Jamais Cascio, cofounder of Worldchanging.com, in Seattle, is excited about the display for another reason. “These will become the de facto evening lights in many homes,” he says. “Light at night is a deficiency in many developing nations that is underappreciated. Without artificial light, you can't read or do homework—the day is shorter. People will use these to read conventional books.” (Worldchanging is a Web site covering advances in science and technology that have the potential to do social good.)

Interesting as the power and display innovations are, the technical area most crucial to the laptops' success will probably be networking. The laptops are equipped with Wi-Fi radios costing about $10 each, allowing a group of laptops to establish a mesh network among themselves. These radios are built to IEEE 802.11s, a standard for mesh networks due to be finalized this year; the OLPC developers jumped the gun and designed their product according to a draft standard.

The laptop's “bunny ears” are external Wi-Fi antennas that typically provide 5 decibels of gain, better than the internal ÔªøWi-Fi antenna in a garden-variety laptop. Most of that improvement comes from the fact that the OLPC's antennas are mounted vertically above the display lid, rather than inside it, as in most laptops.

Bletsas says his design will provide node-to-node connectivity over 600 meters. Over a flat area without buildings and with low radio noise, that connection can stretch to 1.2 km. Students can put their computers on the mesh network simply by flipping the antennas up. This turns on the Wi-Fi subsystem of the machine without waking the CPU, allowing the laptop to route packets while consuming just 350 milliwatts of power.

Bletsas says that in this router mode, a fully charged computer will run for 24 hours.
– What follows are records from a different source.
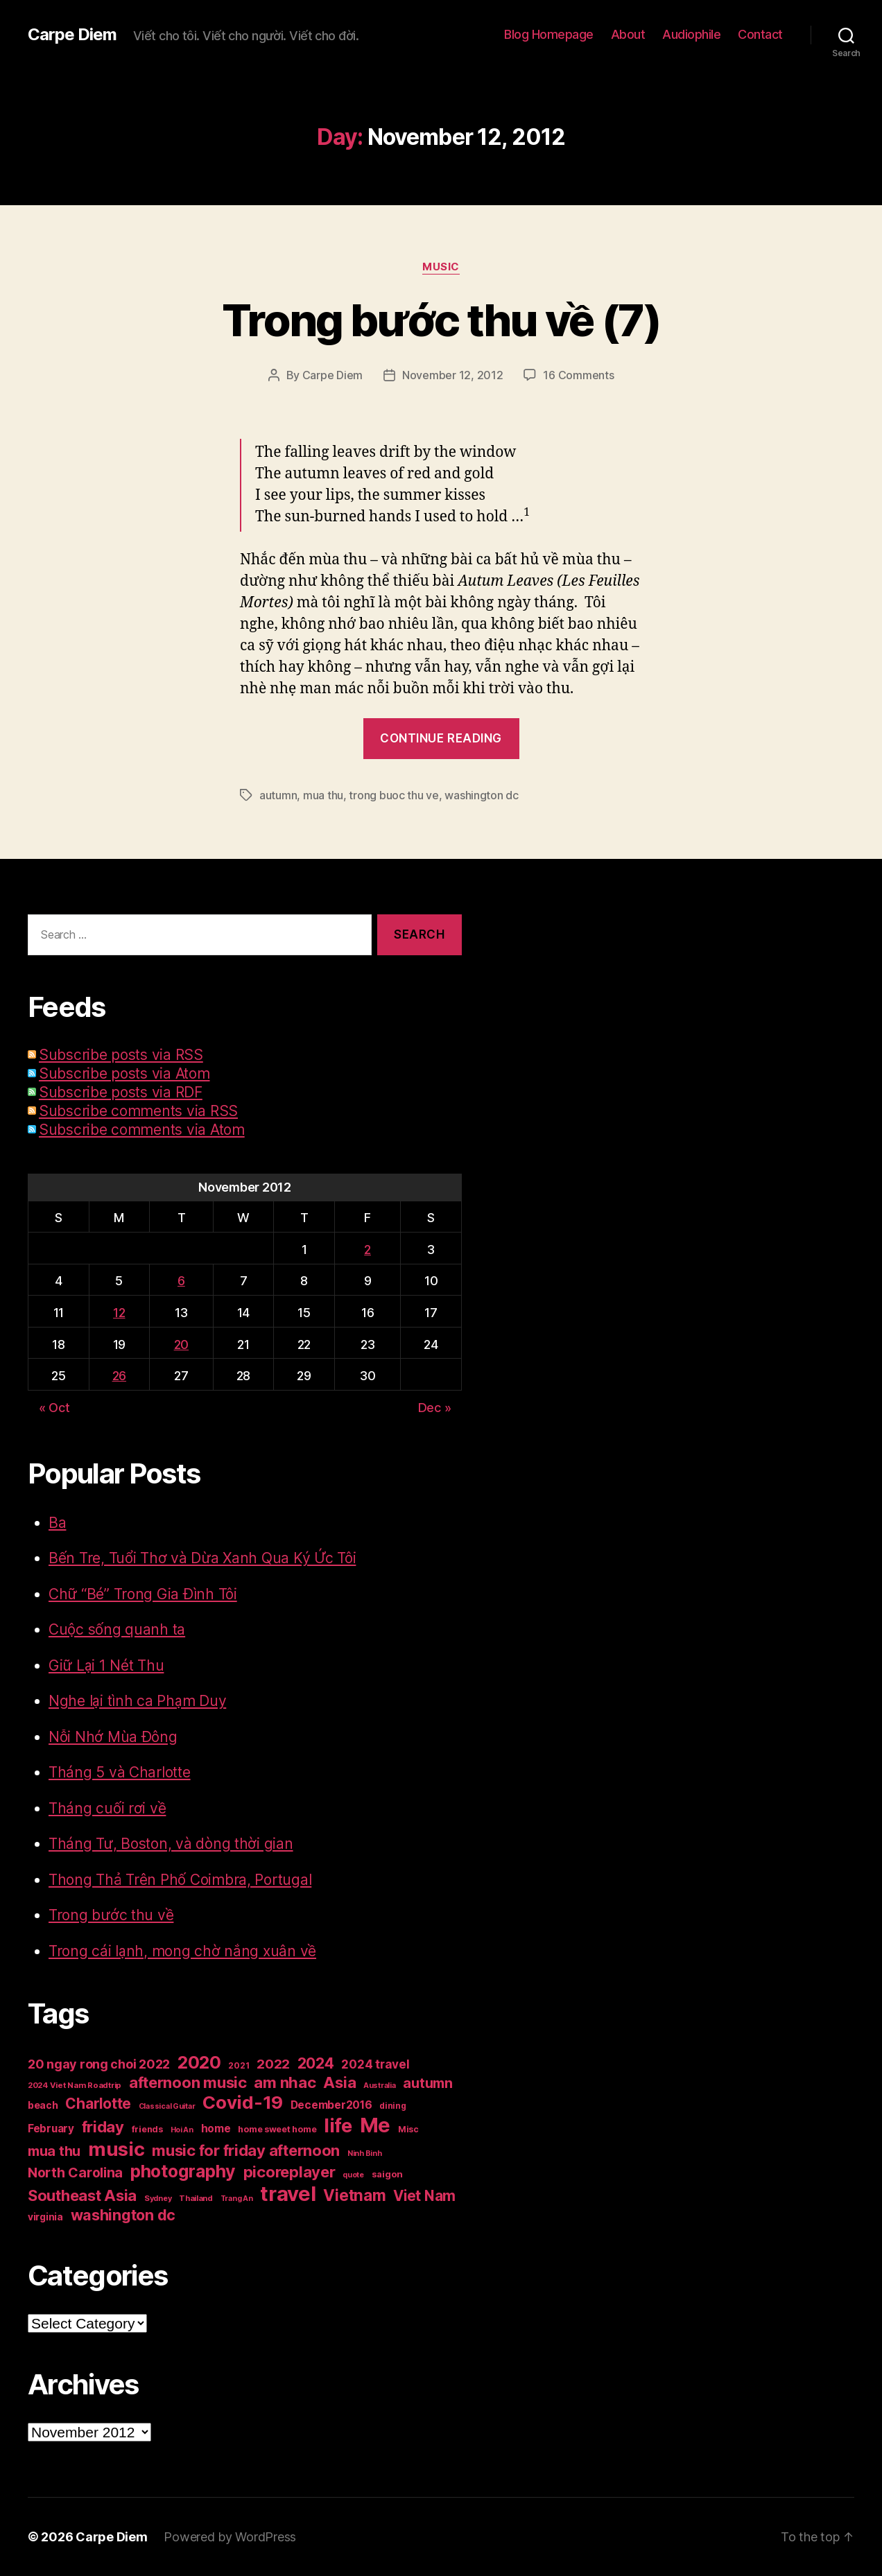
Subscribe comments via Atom (142, 1129)
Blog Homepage (549, 34)
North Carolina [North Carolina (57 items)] (75, 2172)
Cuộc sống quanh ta (117, 1629)
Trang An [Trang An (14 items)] (236, 2198)
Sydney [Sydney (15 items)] (157, 2198)
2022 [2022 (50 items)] (273, 2064)
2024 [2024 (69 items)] (315, 2063)
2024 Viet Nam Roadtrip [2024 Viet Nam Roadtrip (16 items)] (74, 2085)
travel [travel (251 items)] (287, 2194)
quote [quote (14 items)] (353, 2174)
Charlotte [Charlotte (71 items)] (98, 2103)
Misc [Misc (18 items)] (408, 2129)
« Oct (54, 1407)
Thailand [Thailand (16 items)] (196, 2198)
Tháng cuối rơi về (107, 1808)
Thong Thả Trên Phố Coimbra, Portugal (180, 1879)
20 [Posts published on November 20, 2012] (181, 1344)
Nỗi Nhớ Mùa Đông (113, 1737)
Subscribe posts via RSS (121, 1054)
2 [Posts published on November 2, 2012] (367, 1249)
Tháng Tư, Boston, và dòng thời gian (171, 1843)
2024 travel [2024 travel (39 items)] (375, 2064)
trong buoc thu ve (393, 795)
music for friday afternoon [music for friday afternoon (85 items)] (246, 2150)
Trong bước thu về (111, 1915)
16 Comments (578, 375)
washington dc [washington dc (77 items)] (123, 2215)
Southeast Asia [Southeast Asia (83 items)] (82, 2195)
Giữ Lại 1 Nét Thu (106, 1665)
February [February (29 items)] (51, 2128)
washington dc (481, 795)
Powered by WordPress (230, 2537)
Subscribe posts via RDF (120, 1092)
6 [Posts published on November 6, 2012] (181, 1280)
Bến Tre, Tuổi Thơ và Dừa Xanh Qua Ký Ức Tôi (202, 1558)
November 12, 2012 (452, 375)
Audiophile (691, 34)
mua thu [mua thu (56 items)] (54, 2151)
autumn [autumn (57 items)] (427, 2083)
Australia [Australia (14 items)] (379, 2085)
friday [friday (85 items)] (103, 2127)
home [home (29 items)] (216, 2128)
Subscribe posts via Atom (124, 1073)
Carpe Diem (72, 34)
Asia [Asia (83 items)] (339, 2082)
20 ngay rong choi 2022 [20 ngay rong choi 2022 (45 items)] (99, 2064)
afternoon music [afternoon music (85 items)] (188, 2082)
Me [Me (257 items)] (375, 2125)
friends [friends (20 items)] (147, 2129)
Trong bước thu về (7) (441, 320)
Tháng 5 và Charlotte (120, 1772)
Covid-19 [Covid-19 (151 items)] (242, 2102)
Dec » (434, 1407)
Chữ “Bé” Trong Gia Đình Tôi (143, 1594)
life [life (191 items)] (338, 2125)
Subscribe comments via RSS (138, 1111)
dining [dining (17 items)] (392, 2105)
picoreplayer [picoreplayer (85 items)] (289, 2172)
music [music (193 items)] (116, 2149)
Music (441, 267)
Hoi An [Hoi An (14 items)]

As a side bonus, students are likely to learn something about mesh networks—if you fail to turn up your antennas or keep your laptop charged, two of your friends might not be able to chat through your node.

The mesh network feature lets students in the same classroom share a virtual whiteboard with a teacher, chat (okay, gossip) during class, or collaborate on assignments. If the school has a connection to the Internet via phone or satellite, a computer with essentially the same hardware as the laptop but with the addition of an Ethernet interface and a hard drive will act as a server for the school network and a router for Internet connections. The OLPC program expects to be able to produce the servers for €100, or about US $130.

Internet connectivity in the developing world is rare today, but the presence of so many Internet-capable computers in a school may spark administrators to invest in Internet connections. That's the hope, anyway. And Bletsas says his team is doing everything it can to make that a reality, including negotiating for low-cost Internet connections for the schools in an entire country, and developing school servers with solar-powered repeaters.

The final key piece of computing hardware is the 512 MB of flash memory, costing as much as $20. “This is one place the designers clearly made a compromise to get the total component cost down,” says Ethan Zuckerman, a research fellow at the Berkman Center for Internet and Society at Harvard Law School. “The device would be more useful with 1 gigabyte of memory, but that would have cost an extra $20.”